Thursday, January 21, 2010

Why COBOL Is Bad For Your Health

Before you think that I'm going to continue one of the eternal developers discussions like Windows x Linux, or C# x Java or even OGL x DX, I'm not. COBOL is a useful language and will remain that way for a very long time. It has and keeps serving its purpose, which is to be a language targeted at non-programmers, mostly business analysts, with very few or none programming knowledge whatsoever. What I'm about to state here are the deficiencies of COBOL: being business oriented has its cost and COBOL pays dearly for it. Also appreciate that I have good knowledge over COBOL, Mainframe, and Batch architecture. However, I was groomed in C/C++ and specialize in distributed systems, so I have a reasonable understanding of both worlds. 

Recently a fellow in my team asked me why I hated COBOL so much. To keep things short, my answer was that I did not hate COBOL at all, but I thought that there were better languages which could do COBOL work better; I stated that COBOL syntax might be easy and simple, however, COBOL programs are semantically obscure and can often lead very bad algorithms. I'm now going to explain why I think that.
Remember that I'm not a doom-sayer. COBOL isn't dead, nor is it going to die. It has its purpose, and it does it well enough. People will keep learning COBOL for a long time now, and many enterprises will continuously grow their mainframe platform. 
So, without further ado, let's give you my reasons why I believe that COBOL is bad for your health:


I. All Variables Are Global
It probably goes without saying (at least to any weathered, non-COBOL programmer), that you shouldn't use global variables in your programs. Globals are bad for your health because it's hard to predict their value, the reason for that beings that every single instruction inside the program might modify it. 

If your program has less than two hundred lines and variables follow good naming rules and if you're not using redefines, maybe you can find out where the variable is accessed and predict its value. But in a world where the average COBOL program has way more than ten times that number of lines, you are in for a very hard "mind compiling" experience.

Moreover, there's a have a side-effect of variable cramming. Whenever a programmer needs to extend or fix the source of a COBOL program, instead of using the variables that already are there (since he can't know where the given variable is accessed), he declares a new variable.
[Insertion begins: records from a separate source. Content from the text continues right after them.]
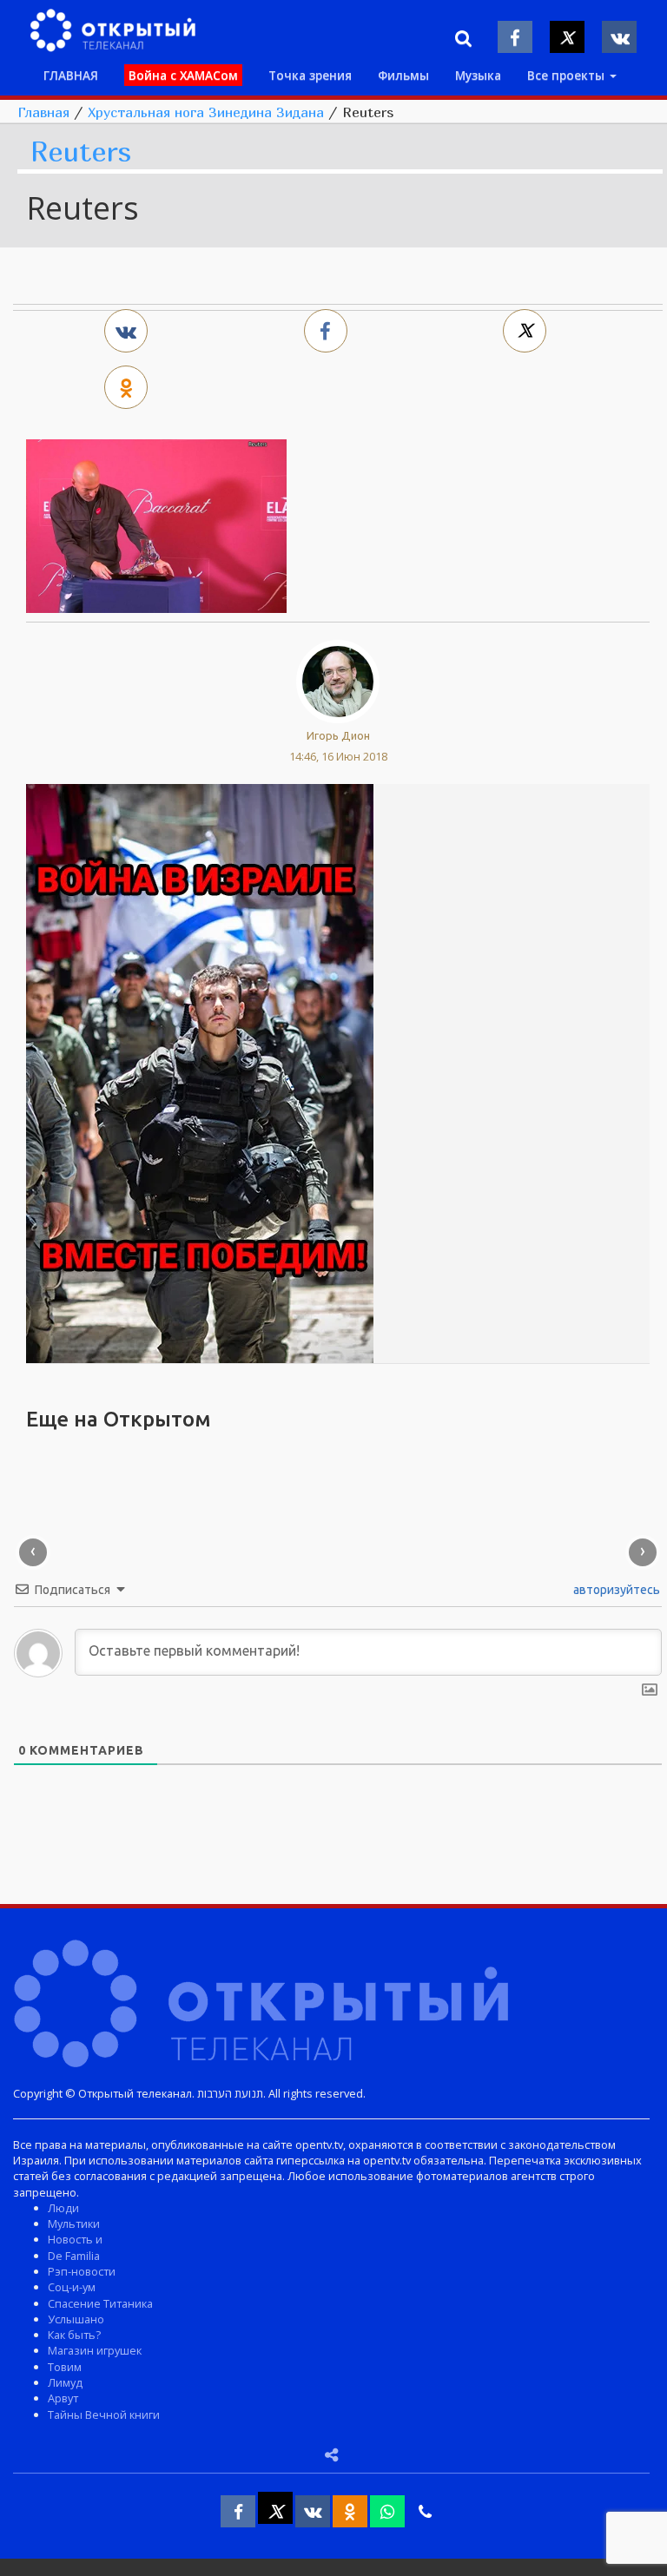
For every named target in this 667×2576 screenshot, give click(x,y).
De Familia (74, 2255)
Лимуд (65, 2382)
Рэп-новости (82, 2271)
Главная (43, 112)
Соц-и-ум (72, 2287)
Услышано (76, 2319)
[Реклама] (199, 1072)
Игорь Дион (338, 735)
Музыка (478, 75)
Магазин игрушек (95, 2350)
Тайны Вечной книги (104, 2414)
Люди (63, 2208)
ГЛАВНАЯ (70, 75)
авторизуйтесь (615, 1590)
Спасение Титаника (100, 2303)
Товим (65, 2367)
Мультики (74, 2223)
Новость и (75, 2239)
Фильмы (403, 75)
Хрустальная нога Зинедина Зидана (206, 112)
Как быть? (74, 2334)
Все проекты (567, 75)
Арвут (63, 2398)
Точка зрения (310, 75)
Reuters (80, 152)
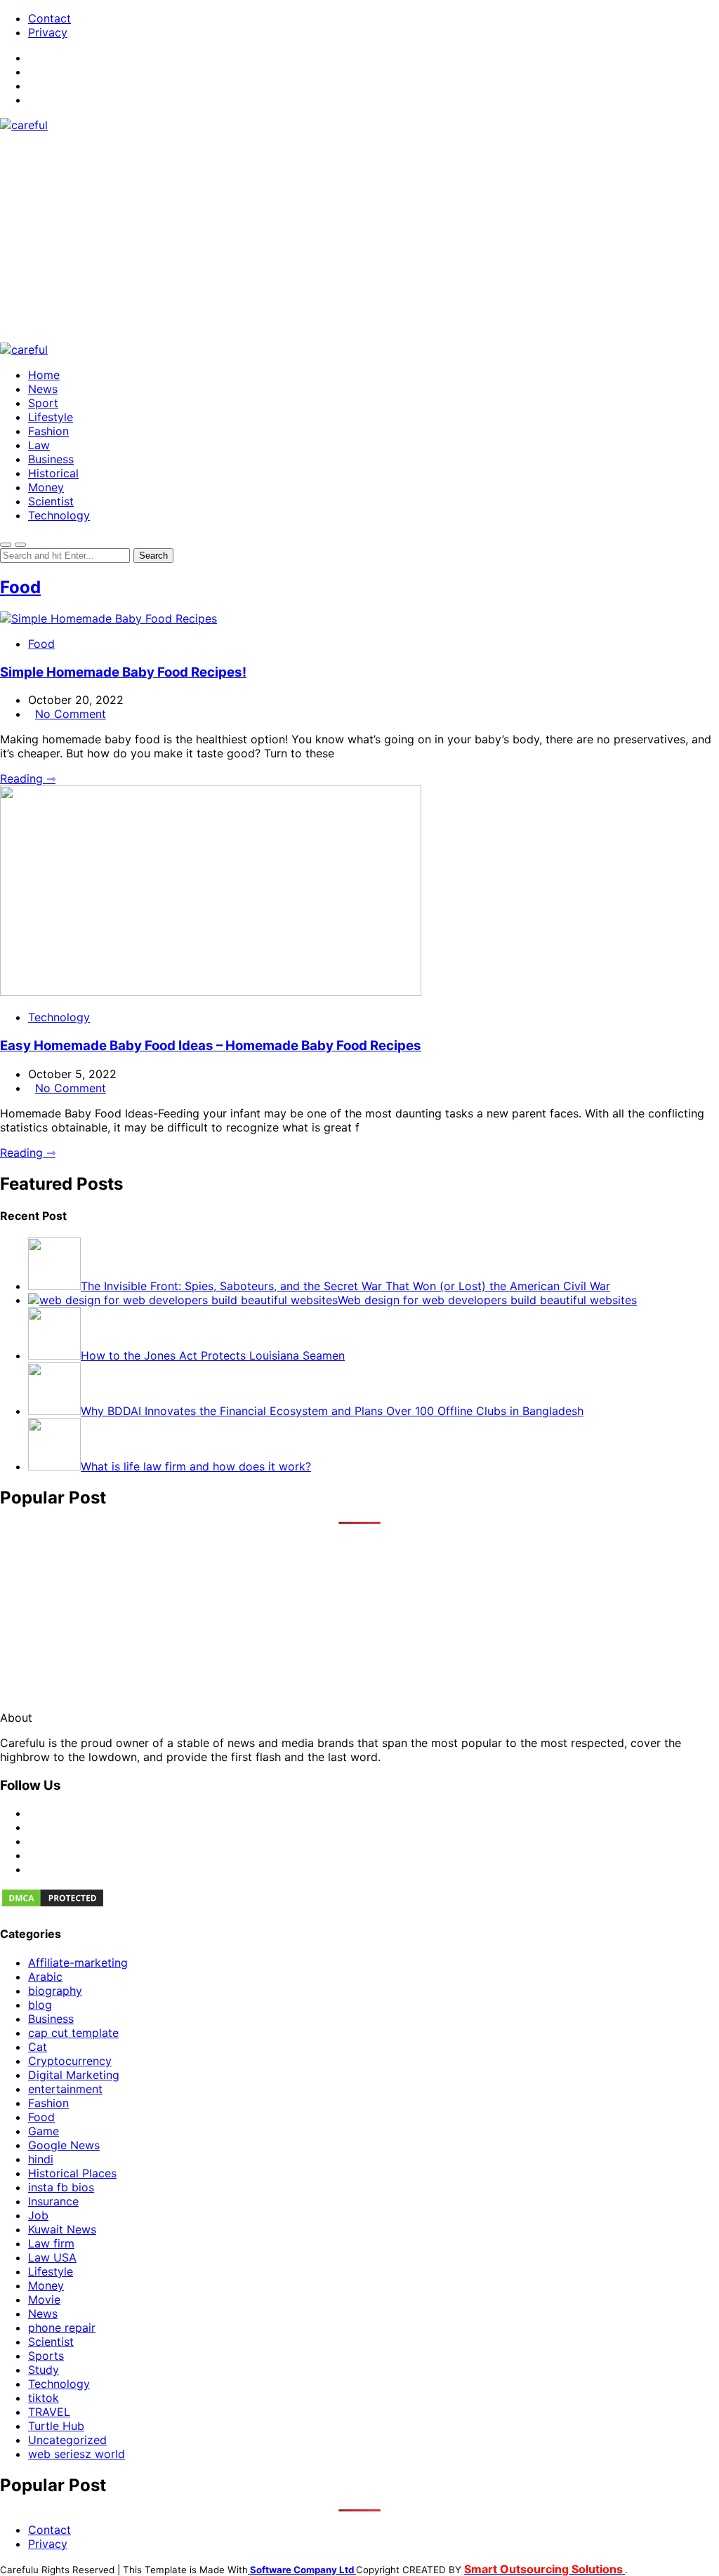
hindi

The effect of this is that the source end up having more variables than effectively necessary and gets even harder to read. Add to that the fact that COBOL doesn't allow variables to be declared within procedure code (like old C), and now you have this programmer hell: many variables whose declaration are very far on the code from their use spot, which means a lot of scrolling up and down the source.

II. Variables Aren't Type Safe
Type safety is a very complex subject. Many languages that are perceived as type safe actually aren't -- C/C++ can cast anything to void, and void can be cast to anything -- but COBOL goes way beyond that when it gives programmers REDEFINES. REDEFINES allows anything to be seem as a different type at compile time, and is, in many ways, a cast. One can argue that C/C++ presents us with a similar structures with unions. However, for some reason, C/C++ programs hardly ever use unions, preferring to have a bytestream that is then copied to a new instance of a certain type.
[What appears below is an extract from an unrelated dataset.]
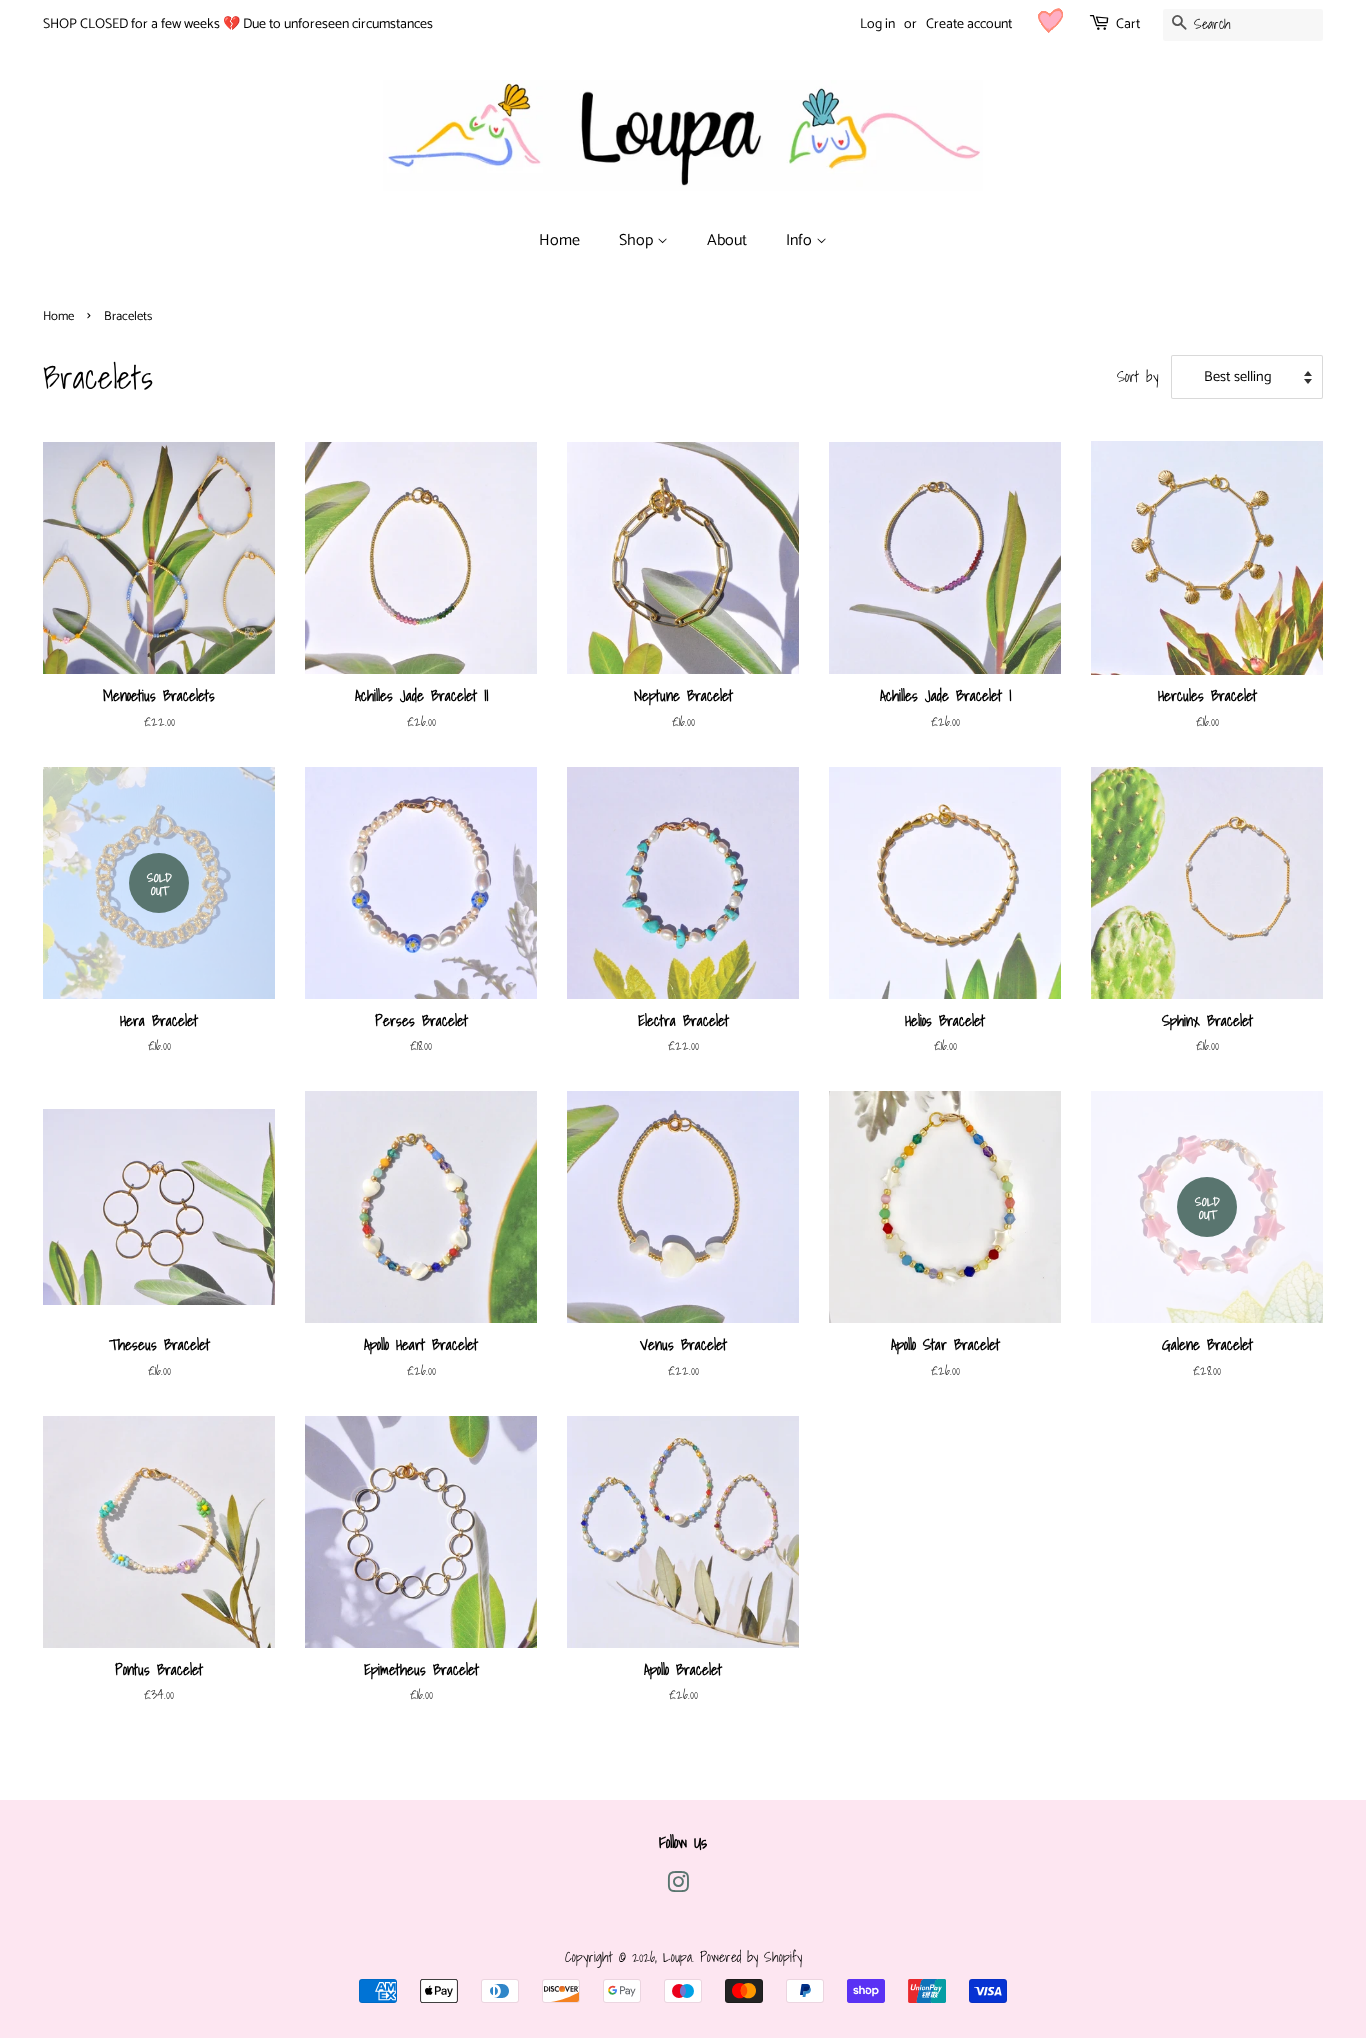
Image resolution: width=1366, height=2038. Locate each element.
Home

Besides, COBOL also have "untyped" variables, called group items. Group items in COBOL are similar to  C structs, being a definition of a group of variables that are aligned together in the memory. However, in COBOL, those group items doesn't have a defined type, and the compiler allows that any date be moved to such group or from the group. There is no runtime boundary checking as well, so you can easily overflow the area. What COBOL does for you instead is area truncating. It's completely left to the programmer the responsibility of knowing the types fit.*

II. Variables Aren't Really Typed
This one will probably be the most polemic point here. COBOL use a typing system that includes mainly two types of variables, numeric and text. Numeric variables can be of COMPUTATIONAL type, which means that they allow numeric data but such data is stored on a different way -- compacted. The first criticism here is that, for a language called 3GL, COBOL, exposes a lot of the underlying implementation to its programmer, which has to know the differences between compacted COMPUTATIONAL data and "common". Of course, there are historical factors that led to this implementation, namely, the fact that storage was way more expensive when COBOL was conceived. But using this as an excuse only proves that COBOL is obsolete and should be dumped.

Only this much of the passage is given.